Texto base:
La participación de Canadá en las importaciones de potasio de Brasil saltó al 54,6% en el acumulado de 2026, frente al 35,6% de un año antes.
Canadá ya provee el 54,6% de todo lo que Brasil importó en fertilizante potásico en el acumulado hasta junio de 2026 — en el mismo período del año pasado, esa porción era del 35,6%. Más de la mitad del potasio que llega hoy al campo brasileño sale de una mina canadiense.
En valor, las importaciones brasileñas de potasio desde Canadá sumaron US$ 166,7 millones en el primer semestre de 2026. La participación canadiense pasó de poco más de un tercio a más de la mitad del total importado en ese mismo recorte comparable — interanual. Brasil no produce potasio a escala relevante: es el mayor importador mundial del insumo, esencial para soja, caña y maíz, y depende casi por completo de un puñado de países con yacimientos de silvinita.
El contexto es conocido: desde la guerra en Ucrania, Bielorrusia y Rusia — que juntas llegaron a proveer cerca del 40% de la oferta global de potasio — quedaron bajo sanciones occidentales que restringieron el acceso de compradores como Brasil. Canadá, dueño de las mayores reservas de silvinita del mundo en Saskatchewan, absorbió buena parte de la demanda que quedó huérfana.

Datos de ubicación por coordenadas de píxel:

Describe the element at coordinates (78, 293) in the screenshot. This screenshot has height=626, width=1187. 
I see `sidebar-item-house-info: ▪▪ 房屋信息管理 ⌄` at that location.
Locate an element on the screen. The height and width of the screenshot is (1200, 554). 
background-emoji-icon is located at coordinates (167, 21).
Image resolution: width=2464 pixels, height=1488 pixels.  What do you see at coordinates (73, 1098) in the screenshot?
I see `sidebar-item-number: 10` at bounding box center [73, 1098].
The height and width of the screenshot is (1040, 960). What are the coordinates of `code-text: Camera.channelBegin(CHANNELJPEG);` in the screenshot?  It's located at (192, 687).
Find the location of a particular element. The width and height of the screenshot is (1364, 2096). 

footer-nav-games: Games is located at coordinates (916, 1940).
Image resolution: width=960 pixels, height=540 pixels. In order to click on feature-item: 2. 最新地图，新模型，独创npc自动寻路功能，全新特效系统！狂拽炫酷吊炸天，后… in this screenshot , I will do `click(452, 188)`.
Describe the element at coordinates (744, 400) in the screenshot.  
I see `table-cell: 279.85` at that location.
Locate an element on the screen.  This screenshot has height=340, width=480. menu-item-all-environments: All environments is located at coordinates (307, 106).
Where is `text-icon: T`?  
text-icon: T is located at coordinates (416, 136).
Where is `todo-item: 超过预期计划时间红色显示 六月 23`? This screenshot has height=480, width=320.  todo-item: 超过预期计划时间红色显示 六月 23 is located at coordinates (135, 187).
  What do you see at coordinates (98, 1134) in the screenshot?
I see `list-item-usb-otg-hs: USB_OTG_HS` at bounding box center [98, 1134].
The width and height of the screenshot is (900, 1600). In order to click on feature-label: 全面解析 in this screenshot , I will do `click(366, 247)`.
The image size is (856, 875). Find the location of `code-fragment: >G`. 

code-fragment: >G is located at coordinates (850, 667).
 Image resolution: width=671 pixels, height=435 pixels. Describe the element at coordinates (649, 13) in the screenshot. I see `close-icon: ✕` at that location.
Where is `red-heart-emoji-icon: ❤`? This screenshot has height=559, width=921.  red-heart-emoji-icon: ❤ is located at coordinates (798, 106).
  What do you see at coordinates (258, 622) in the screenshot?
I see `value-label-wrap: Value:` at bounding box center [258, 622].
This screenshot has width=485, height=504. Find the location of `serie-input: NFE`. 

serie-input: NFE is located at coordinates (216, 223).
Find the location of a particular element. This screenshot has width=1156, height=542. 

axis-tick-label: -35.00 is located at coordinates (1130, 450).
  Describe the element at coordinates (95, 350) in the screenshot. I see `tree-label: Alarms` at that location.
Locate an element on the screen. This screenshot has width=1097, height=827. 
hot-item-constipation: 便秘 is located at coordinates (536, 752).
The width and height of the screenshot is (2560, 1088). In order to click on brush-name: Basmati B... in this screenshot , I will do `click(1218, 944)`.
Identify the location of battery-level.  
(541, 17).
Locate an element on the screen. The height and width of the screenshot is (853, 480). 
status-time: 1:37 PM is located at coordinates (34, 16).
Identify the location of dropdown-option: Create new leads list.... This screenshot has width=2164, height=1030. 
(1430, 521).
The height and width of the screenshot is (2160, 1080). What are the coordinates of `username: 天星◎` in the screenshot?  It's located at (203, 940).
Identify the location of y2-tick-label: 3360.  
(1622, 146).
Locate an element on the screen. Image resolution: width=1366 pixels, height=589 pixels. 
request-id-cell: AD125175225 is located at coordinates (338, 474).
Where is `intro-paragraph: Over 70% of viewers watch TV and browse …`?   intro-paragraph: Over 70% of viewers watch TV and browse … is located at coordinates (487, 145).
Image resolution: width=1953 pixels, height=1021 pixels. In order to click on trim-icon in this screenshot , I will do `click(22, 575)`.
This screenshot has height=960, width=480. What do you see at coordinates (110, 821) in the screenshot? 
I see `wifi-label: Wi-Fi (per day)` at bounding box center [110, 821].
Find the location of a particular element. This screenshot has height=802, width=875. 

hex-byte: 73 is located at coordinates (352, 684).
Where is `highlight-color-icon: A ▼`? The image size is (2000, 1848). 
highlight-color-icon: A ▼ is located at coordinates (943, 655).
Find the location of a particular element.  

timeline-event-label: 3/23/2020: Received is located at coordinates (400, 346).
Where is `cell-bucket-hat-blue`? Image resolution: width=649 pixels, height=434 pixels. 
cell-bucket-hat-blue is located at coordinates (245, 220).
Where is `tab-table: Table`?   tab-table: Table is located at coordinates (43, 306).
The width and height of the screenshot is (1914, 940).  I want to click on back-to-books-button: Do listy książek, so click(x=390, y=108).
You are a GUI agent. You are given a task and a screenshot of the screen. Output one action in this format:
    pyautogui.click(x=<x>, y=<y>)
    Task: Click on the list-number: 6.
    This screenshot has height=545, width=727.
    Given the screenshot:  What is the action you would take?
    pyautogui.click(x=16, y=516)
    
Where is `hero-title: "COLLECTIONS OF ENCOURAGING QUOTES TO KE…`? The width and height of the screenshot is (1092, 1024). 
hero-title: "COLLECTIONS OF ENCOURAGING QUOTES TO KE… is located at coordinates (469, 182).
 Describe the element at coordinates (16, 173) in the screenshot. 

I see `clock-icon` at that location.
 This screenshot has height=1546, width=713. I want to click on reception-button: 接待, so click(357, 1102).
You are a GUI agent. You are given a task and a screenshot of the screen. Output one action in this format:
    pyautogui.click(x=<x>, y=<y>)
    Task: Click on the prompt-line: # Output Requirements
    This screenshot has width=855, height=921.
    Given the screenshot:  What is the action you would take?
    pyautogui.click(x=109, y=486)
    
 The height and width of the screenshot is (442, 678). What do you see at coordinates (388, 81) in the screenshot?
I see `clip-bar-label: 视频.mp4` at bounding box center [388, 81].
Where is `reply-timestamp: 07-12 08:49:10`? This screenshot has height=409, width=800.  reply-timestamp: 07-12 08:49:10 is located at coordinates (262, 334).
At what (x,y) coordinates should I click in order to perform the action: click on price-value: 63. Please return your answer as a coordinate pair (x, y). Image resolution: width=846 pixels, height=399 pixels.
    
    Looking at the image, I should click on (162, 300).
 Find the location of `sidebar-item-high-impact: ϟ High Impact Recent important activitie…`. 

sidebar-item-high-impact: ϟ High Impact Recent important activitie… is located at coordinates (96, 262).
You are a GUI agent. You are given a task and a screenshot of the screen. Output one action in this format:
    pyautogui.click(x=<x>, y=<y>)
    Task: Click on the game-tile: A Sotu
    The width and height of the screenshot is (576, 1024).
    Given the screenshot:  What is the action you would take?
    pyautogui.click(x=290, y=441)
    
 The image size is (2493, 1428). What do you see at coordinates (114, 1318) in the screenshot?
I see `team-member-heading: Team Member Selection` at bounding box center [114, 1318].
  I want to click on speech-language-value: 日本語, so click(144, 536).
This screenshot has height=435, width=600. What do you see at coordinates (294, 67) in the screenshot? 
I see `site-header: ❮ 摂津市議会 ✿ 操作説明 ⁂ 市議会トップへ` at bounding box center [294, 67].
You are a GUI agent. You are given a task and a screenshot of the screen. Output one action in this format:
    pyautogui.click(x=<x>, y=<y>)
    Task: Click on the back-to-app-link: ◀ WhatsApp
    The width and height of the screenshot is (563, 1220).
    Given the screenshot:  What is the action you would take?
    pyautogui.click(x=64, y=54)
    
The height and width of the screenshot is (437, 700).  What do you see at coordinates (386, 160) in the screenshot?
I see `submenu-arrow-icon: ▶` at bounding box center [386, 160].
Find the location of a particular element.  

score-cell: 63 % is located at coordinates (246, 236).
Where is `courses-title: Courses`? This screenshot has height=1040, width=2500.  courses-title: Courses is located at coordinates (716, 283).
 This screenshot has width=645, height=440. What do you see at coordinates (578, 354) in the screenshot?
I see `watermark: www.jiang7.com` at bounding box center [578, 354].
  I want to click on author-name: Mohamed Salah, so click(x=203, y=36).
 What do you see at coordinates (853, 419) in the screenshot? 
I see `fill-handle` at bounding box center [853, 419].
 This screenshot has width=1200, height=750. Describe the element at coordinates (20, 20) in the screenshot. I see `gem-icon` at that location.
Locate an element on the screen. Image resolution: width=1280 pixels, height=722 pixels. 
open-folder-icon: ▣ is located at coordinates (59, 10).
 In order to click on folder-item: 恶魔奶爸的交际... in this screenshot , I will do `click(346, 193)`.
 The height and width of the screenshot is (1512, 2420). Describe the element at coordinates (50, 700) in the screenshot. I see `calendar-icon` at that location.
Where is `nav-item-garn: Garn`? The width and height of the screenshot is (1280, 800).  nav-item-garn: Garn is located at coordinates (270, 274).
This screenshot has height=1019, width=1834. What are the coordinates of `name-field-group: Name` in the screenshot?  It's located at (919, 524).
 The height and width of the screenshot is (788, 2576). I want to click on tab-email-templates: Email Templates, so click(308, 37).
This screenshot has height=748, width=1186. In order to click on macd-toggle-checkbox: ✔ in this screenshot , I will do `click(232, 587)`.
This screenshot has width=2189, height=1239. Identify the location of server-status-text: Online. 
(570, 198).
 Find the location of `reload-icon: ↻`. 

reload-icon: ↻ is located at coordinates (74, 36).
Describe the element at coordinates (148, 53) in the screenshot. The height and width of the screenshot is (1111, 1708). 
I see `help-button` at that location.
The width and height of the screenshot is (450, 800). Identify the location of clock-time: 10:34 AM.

Consignas:
1. Indique si cada afirmación concuerda con el texto sobre el potasio canadiense en Brasil, respondiendo sí o no y citando las palabras que lo deciden: (a) Brasil produce potasio a gran escala. (b) Las mayores reservas de silvinita del mundo se encuentran en Saskatchewan. (c) En el mismo período del año anterior, Canadá ya aportaba más de la mitad del potasio importado por Brasil.
2. Responda según el texto sobre el potasio canadiense en Brasil:
(a) ¿Cuánto sumaron en valor las importaciones brasileñas de potasio desde Canadá en el primer semestre de 2026?
(b) ¿Para qué cultivos se menciona que el potasio es esencial?
(c) ¿Qué porción de la oferta global de potasio llegaron a proveer juntas Bielorrusia y Rusia?
3. Continúe el texto sobre el potasio canadiense en Brasil a partir de su última oración.
Los ítems no intervienen en esta actividad.

Soluciones:
1.
(a) No: "Brasil no produce potasio a escala relevante".
(b) Sí: "dueño de las mayores reservas de silvinita del mundo en Saskatchewan".
(c) No: "en el mismo período del año pasado, esa porción era del 35,6%".

2.
(a) US$ 166,7 millones.
(b) Para la soja, la caña y el maíz.
(c) Cerca del 40%.

3.
Para distribuidoras y cooperativas agrícolas brasileñas, la concentración en un proveedor único eleva el riesgo ante cualquier evento logístico aislado — una huelga portuaria en Vancouver, un problema ferroviario en las llanuras canadienses o un retraso en el embarque transatlántico pasa a tener efecto directo e inmediato sobre el precio doméstico del insumo, sin alternativa rápida de sustitución. La distancia también pesa: el potasio canadiense recorre una ruta marítima más larga que la que antes cubría Rusia o Bielorrusia, lo que históricamente elevaba el costo de flete (CIF) del insumo — un efecto que parte del alza reciente en valor FOB podría estar reflejando indirectamente.
Del lado cambiario, el fertilizante es uno de los insumos agrícolas más sensibles a la variación del dólar, porque el productor paga en reales por un insumo cotizado en dólares antes incluso de vender la cosecha — cualquier volatilidad cambiaria adicional se suma al riesgo de un suministro concentrado.
Vale la pena seguir si Nutrien y Mosaic, las dos mayores mineras canadienses de potasio, tienen capacidad ociosa suficiente para sostener este ritmo de exportación sin presionar el precio — y si Brasil logra destrabar alternativas de suministro, como el propio proyecto de exploración de potasio en Autazes, en la Amazonía, que sigue en fase de licenciamiento. Otro factor a seguir es si el tipo de cambio BRL/USD se mantiene lo bastante estable como para no amplificar el costo de este insumo importado de cara al próximo ciclo de siembra.